- Born: 14 April 1924 Calcutta, Bengal Presidency, British India
- Died: 19 August 1996 (aged 72) Shantiniketan, West Bengal, India
- Education: University of Southern California
- Occupations: Filmmaker, Director, Writer
- Notable work: Konarak: The Sun Temple, A Perfect Day, Panchthupi: A Village in West Bengal, Tata: The Story of Steel
- Spouse: Sonali Senroy Dasgupta
- Children: Raja Dasgupta
- Relatives: Sohag Sen, Birsa Dasgupta, Ribhu Dasgupta, Bidipta Chakraborty

= Harisadhan Dasgupta =

Indian Film Director

Harisadhan Dasgupta (1924–1996) was an Indian film director from Calcutta who was most prolific in the 1950s and 1960s. Dasgupta specialized in surveying subjects of fascination to the Bengali public.

Dasgupta attended the University of Southern California and later the University of California, Los Angeles to study film-making. He studied for a time under Hollywood producer Irving Pichel. Upon completing an apprenticeship, he returned to Calcutta to produce documentaries.

Over a lengthy career, Dasgupta produced many documentaries, long and short. He was best known for his English language documentaries on the Bengali people's situation, including such works as Panchthupi: A Village in West Bengal (1955), Panorama of West Bengal (1961), Glimpses of India (1965), and The Automobile Industry in India (1969). He became most well known for his classic documentary commissioned by Tata Steel, India's largest private corporation, titled Tata: The Story of Steel. As with several of his films, this documentary was scripted by Satyajit Ray. Throughout his career, Dasgupta also worked with several other leading lights involved in Calcutta's film-making renaissance, including Hrishikesh Mukherjee, Claude Renoir, Jean Renoir, Ravi Shankar, Chidananda Dasgupta, and Asit Sen. In 1947, Dasgupta co-founded the Calcutta Film Society along with Satyajit Ray, Chidananda Dasgupta, Sunil Janah, RP Gupta, Bansi Chandragupta and others.

Dasgupta was involved in a highly publicized incident when his wife Sonali left their marriage and their six-year-old son for Italian film director Roberto Rossellini.
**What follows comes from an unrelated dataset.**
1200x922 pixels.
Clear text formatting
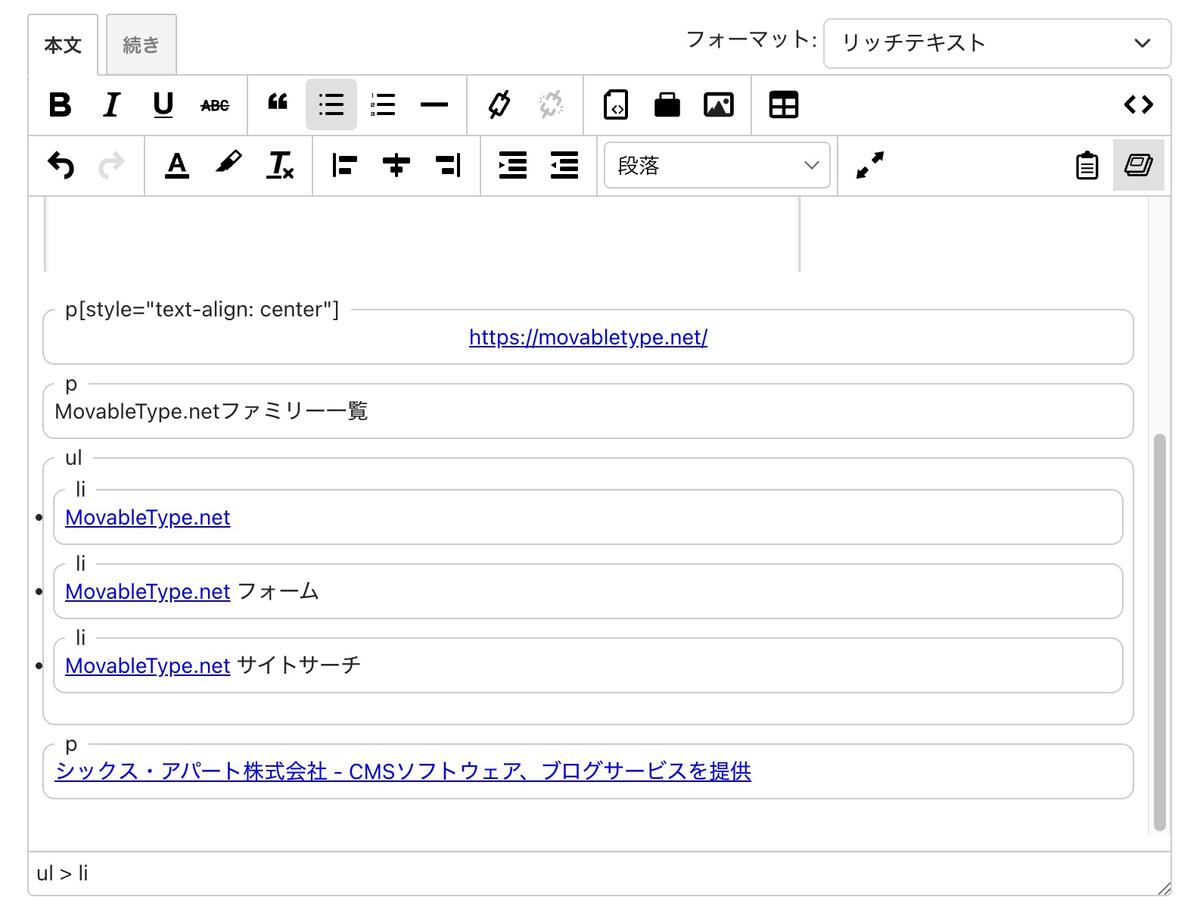(x=280, y=166)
Their son Raja later expressed relief when she passed due to their estrangement.

==Filmography==

- Konarak: The Sun Temple (1949)
- Shaher Ki Jhalak (1953)
- Gaon Ki Kahani (1953)
- Weavers of Maindargi (1953)
- Panchthupi: A Village in West Bengal (1955)
- Trancuber: the Song of Waves (1956)
- Tata: The Story of Steel (1958)
- Our Children Will Know Better (1960)
- Acharya Prafulla Chandra Ray (1961)
- Panorama of West Bengal (1962)
- Bade Ghulam Ali Khan Saheb (1964)
- Glimpses of India (1965)
- Quest for Health (1965)
- Malabar Story (1965)
- The Automobile Industry in India (1969)
- The Automobile Industry in India (1969)
- Terracota Temples (1970)
- Port of Calcutta (1971)
- The Tale of Two Leaves and a Bud (1972)
- Bagha Jatin (1977 film)
- This Land is Mine (1980)
- From Mizoram with Love (1981)
- Acharya Nandalal (1984)

== Awards ==
His Panchthupi: A Village in West Bengal was awarded the Best Film of the IDPA Film Festival, Bombay/Delhi, 1959. Hattogol Vijay, a 1961 film made through HS Dasgupta Productions for India Tube Company, was awarded the Prime Minister's Gold Medal as Best Children's Film for 1960.